Originally published in Colorado's AIDS Newsletter, Resolute!, January 1996


What follows is my Christmas letter to friends and family -- written in December, 1994. The statistics are a bit out of date, but the message is still as powerful and pertinent as ever!

 

Death, I know your Winter face.

 

We have met in random places-

 

legendary landscapes,

 

halls of sorrow;

 

I shall wear RED tomorrow!

 

from Counterpoint

by Lynx Chiasma


Dear Friends,

Another year, another Christmas letter. I could detail the minutia of my life the last year, but instead I want to tell you why I'll wear RED tomorrow.

Just before Christmas last year I lay holding Calvin. I told him I believed that when people you were close to died, they would be there to help you when it was your turn on the other side.
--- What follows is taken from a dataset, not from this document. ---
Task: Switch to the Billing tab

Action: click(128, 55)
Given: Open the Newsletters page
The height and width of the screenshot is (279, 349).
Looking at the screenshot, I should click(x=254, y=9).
Calvin said he believed that too. I told him he damn well better be there when I crossed over! He reckoned that was fair 'nuf. A week later he died.

Such a profound gift: to be with someone who knew he was dying, accepted it and was willing to be fully present with us; talking about his feelings rather than superficialities. We had gathered around his bed to say "goodbye", the members of his HIV group. It was so intensely emotional it had the crisp sensation of the cold winter outside: frozen snowflakes sparkling like diamonds in the air.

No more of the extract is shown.